▼

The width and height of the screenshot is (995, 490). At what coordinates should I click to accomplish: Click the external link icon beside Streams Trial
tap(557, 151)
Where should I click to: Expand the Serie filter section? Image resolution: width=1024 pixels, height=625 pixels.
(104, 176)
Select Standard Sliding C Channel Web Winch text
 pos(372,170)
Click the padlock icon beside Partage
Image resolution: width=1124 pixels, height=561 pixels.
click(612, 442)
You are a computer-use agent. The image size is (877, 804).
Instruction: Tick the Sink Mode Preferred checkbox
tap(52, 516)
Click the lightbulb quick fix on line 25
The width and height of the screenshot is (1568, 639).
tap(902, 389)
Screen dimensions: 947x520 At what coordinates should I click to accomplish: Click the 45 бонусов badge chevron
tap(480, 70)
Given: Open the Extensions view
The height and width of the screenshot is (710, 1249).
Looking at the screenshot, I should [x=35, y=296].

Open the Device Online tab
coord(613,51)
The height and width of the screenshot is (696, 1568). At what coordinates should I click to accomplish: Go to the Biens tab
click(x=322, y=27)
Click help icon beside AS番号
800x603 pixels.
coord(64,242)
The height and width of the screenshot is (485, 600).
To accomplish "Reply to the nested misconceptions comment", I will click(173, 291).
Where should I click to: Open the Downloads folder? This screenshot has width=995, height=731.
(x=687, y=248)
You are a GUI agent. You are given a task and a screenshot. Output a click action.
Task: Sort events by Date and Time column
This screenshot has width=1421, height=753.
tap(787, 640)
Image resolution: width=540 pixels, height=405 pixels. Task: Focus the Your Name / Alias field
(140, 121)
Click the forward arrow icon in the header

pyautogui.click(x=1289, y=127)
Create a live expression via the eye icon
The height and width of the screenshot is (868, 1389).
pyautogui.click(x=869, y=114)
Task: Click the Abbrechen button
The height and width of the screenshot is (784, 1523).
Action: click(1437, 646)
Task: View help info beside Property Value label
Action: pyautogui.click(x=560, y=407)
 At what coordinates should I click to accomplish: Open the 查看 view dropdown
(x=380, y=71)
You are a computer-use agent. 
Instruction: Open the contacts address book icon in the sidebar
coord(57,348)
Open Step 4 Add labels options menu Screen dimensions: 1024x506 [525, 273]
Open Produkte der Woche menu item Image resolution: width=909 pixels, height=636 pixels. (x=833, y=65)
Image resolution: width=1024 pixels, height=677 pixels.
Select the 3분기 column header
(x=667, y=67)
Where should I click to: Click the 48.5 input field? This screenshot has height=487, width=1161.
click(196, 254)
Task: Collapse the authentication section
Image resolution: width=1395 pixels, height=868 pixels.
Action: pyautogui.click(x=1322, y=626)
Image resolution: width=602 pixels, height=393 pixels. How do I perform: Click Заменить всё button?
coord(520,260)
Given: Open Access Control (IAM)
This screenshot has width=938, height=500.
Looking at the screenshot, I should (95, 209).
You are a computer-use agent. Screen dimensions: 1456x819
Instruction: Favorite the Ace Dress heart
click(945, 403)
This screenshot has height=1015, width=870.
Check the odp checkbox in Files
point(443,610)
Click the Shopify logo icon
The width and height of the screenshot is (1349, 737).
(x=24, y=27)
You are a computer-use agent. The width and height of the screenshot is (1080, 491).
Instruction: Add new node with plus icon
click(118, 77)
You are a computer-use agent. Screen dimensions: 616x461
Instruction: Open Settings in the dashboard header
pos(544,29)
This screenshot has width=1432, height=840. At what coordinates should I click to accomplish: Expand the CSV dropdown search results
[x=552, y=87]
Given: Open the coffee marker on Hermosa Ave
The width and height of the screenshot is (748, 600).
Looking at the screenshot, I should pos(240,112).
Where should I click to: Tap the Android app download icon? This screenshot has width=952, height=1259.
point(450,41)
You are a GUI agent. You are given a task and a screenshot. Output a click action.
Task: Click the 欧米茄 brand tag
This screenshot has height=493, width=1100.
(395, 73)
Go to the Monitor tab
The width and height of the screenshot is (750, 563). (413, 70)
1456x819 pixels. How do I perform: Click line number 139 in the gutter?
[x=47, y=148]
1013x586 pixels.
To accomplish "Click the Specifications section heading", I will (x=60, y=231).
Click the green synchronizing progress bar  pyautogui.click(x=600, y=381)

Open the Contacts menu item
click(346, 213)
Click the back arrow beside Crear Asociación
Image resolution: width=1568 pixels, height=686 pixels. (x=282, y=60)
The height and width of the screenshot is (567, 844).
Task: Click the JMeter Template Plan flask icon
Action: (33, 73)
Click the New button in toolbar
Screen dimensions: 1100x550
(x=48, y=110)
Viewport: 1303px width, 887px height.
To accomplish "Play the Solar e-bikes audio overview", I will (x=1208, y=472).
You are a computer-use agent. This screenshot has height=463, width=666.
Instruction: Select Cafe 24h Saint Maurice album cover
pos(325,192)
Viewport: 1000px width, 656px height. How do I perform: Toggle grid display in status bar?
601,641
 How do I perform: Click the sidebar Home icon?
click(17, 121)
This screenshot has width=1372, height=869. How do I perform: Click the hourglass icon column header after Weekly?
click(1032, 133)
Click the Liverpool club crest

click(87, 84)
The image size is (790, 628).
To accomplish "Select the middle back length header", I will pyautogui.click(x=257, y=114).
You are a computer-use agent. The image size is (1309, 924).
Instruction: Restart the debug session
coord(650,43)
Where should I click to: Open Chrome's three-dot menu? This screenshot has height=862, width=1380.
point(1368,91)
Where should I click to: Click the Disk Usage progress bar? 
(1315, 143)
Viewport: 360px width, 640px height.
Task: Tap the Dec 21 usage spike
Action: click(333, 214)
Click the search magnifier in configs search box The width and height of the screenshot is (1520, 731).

▲

Instructions for the task:
All lines above from the line with "Task: Collapse the authentication section" through the line with "1013x586 pixels.", both included, are to be set down exactly, with nothing else.

Your response:
Task: Collapse the authentication section
Image resolution: width=1395 pixels, height=868 pixels.
Action: pyautogui.click(x=1322, y=626)
Image resolution: width=602 pixels, height=393 pixels. How do I perform: Click Заменить всё button?
coord(520,260)
Given: Open Access Control (IAM)
This screenshot has width=938, height=500.
Looking at the screenshot, I should (95, 209).
You are a computer-use agent. Screen dimensions: 1456x819
Instruction: Favorite the Ace Dress heart
click(945, 403)
This screenshot has height=1015, width=870.
Check the odp checkbox in Files
point(443,610)
Click the Shopify logo icon
The width and height of the screenshot is (1349, 737).
(x=24, y=27)
You are a computer-use agent. The width and height of the screenshot is (1080, 491).
Instruction: Add new node with plus icon
click(118, 77)
You are a computer-use agent. Screen dimensions: 616x461
Instruction: Open Settings in the dashboard header
pos(544,29)
This screenshot has width=1432, height=840. At what coordinates should I click to accomplish: Expand the CSV dropdown search results
[x=552, y=87]
Given: Open the coffee marker on Hermosa Ave
The width and height of the screenshot is (748, 600).
Looking at the screenshot, I should pos(240,112).
Where should I click to: Tap the Android app download icon? This screenshot has width=952, height=1259.
point(450,41)
You are a GUI agent. You are given a task and a screenshot. Output a click action.
Task: Click the 欧米茄 brand tag
This screenshot has height=493, width=1100.
(395, 73)
Go to the Monitor tab
The width and height of the screenshot is (750, 563). (413, 70)
1456x819 pixels. How do I perform: Click line number 139 in the gutter?
[x=47, y=148]
1013x586 pixels.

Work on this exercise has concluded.